Gary, on the other hand, trusted his doctor at first, but now has locked himself into a bunker of self-delusion and thinks the doctor is against him. (I can’t tell you how often I have asked him, “The doctor said those actual words?” only to hear that no, the doctor said “some nonsense meant to scare me.”) He’s so determined to be right that he is not looking out for himself.
Why? I mean, the easy answer is that he’s a cranky seventy-year-old man, and he doesn’t like someone else knowing more than he does. But in my heart I worry he’s like Mom and he wants the universe to know that he will leave when he feels like it.
7 responses to “Hardest thing I have ever done”
… people who are determined to be right drive me absolutely up. a. wall. under normal circumstances, and more so if I care about them and they are screwing up their own health (or if they are screwing up the health of someone I care about, see also my dad being sloppy about disease transfer protocols while my mom has only parts of her lungs functioning).
So, yeah, I can see that.
That said, I think what you have said about Gary’s reaction, i.e. the refusal to have Another Thing that requires medication be wrong with his body and the refusal to consider that he might be reacting *to* one of his long-term medications, does not suggest to me that he’s willing to sign off yet. He may be too tired to cope well, but that’s a long stretch different from being so tired you’re willing to die over it.
(so cantankerous you’re willing to insist you are Being Right and staying sick instead of accepting doctors’ orders and doing the things and therefore getting better: … that’s a separate question. But. Doesn’t sound anywhere near that.)(ALSO honestly I have known so many doctors who were really quite wrong at this point; some of that is gaps in their training or new medical advances that occurred since their training; some of that is the nature of Being A Female Patient and therefore some doctors sometimes not taking me seriously or believing me about symptoms; but also some doctors are just kinda… not great… unless you hit them with the *exact* stuff they know a lot about. I do not think there is enough information to conclude Gary’s doctor is a dud, but it is a remote possibility at least.)
KC – I think what’s happening is that the dermatologist is ruling out anything fatal. It is an allergy, and he isn’t saying, Go to an Allergist, Gary does not appreciate that. I suppose he can’t die from something that he’s had for a year.
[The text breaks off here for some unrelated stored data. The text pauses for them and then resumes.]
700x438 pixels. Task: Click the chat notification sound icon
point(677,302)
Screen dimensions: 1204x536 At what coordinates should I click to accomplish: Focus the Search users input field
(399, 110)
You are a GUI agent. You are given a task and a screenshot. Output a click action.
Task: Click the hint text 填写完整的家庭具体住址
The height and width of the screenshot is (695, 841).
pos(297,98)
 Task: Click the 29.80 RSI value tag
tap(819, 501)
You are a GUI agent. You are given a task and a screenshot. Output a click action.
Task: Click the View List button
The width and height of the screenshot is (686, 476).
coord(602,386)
There is something he could have died from that is a very fitting diagnosis, but he would have been long gone.
Ruling out anything fatal is *good* but also we would like some symptomatic relief thank you very much…
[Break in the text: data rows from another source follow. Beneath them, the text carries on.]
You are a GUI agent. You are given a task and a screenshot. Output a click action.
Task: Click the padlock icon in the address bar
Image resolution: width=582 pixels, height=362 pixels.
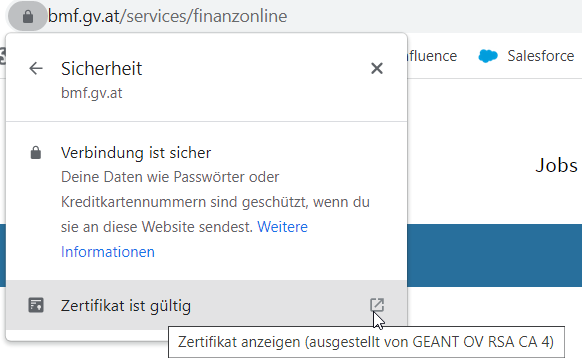(x=28, y=16)
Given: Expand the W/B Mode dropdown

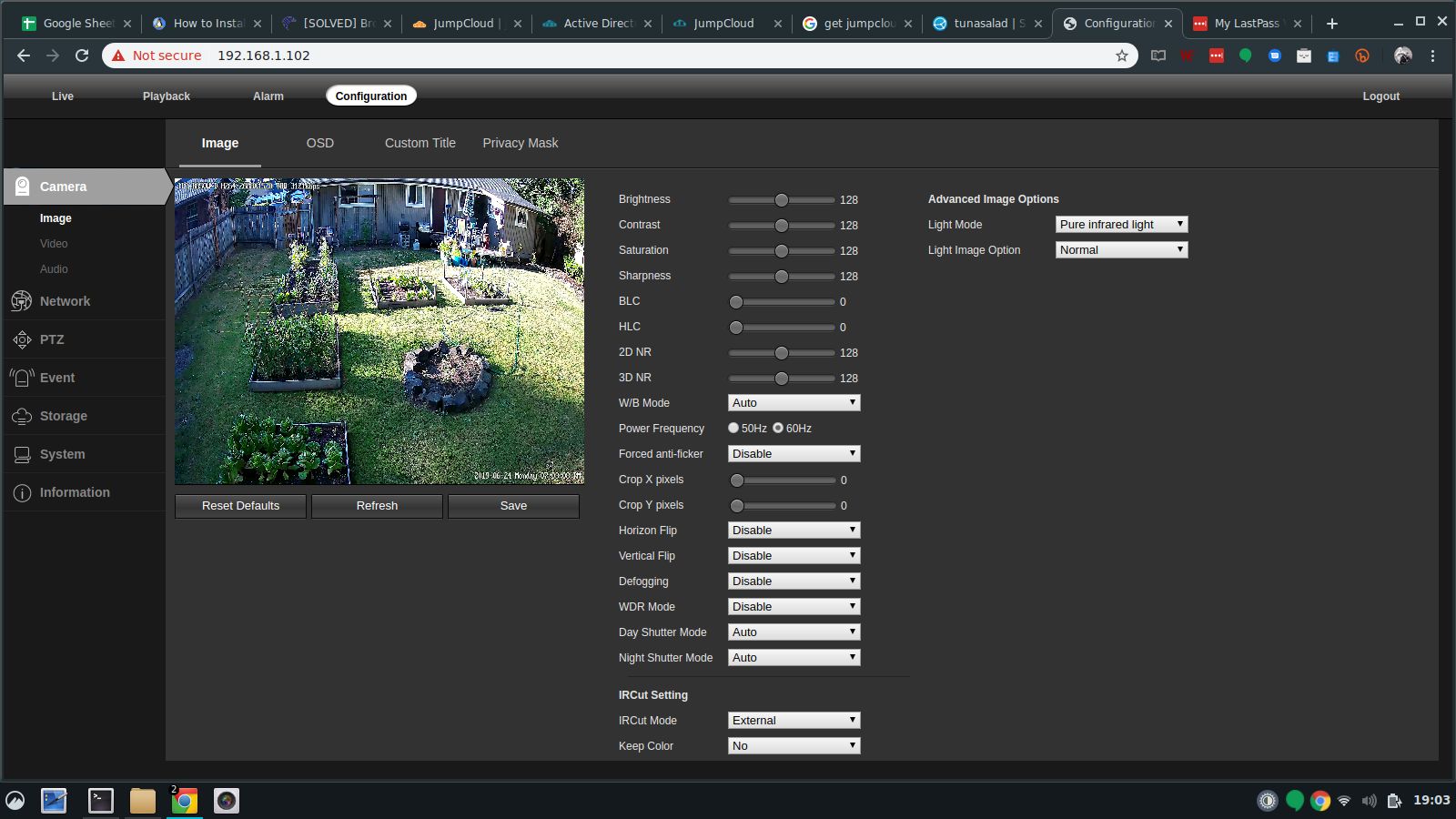Looking at the screenshot, I should pos(794,403).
I am not sure how helpful an allergist is for the Really Weird allergies in skin-manifested form, tbh. They can do the default prick tests, but there are *so many* things to possibly be allergic to out there…
KC – He’s just so impatient. I think watched me get the shortest diagnosis in the history of MS, and of course his epilepsy didn’t call for a lot of tests. This is just a hard one. Luckily he does have a very convincing rash, otherwise he’d be said to be faking it for attention.
Fair. It is honestly really hard, when you’re used to the medical system working decently well and rapidly (and the people around you likewise have that approximate expectation), to find out that… oh. It works like that with one set of things and… not so much… with many other things. The distance between expectations and reality is a layer of frustration and emotional turbulence that frosts the top of “we would like this to get fixed NOW THANKS” that already exists.
(but also yes, MS is usually not a speedy diagnosis! How did you manage that?)
KC – I lucked out and the first specialist I saw, the gastroenterologist, was also a general physician. His second question was “do you have MS?” Then he said other telling things like “you need better insurance” and “You need to get a general physician” and “you need an MRI of your brain.” It made it easy for my new GP when I had my second exacerbation a year later.
Oh WOW. That is impressive, and also very neat, and also… sigh. Insurance.
(also I am SO GLAD that treatment has worked so well for you!)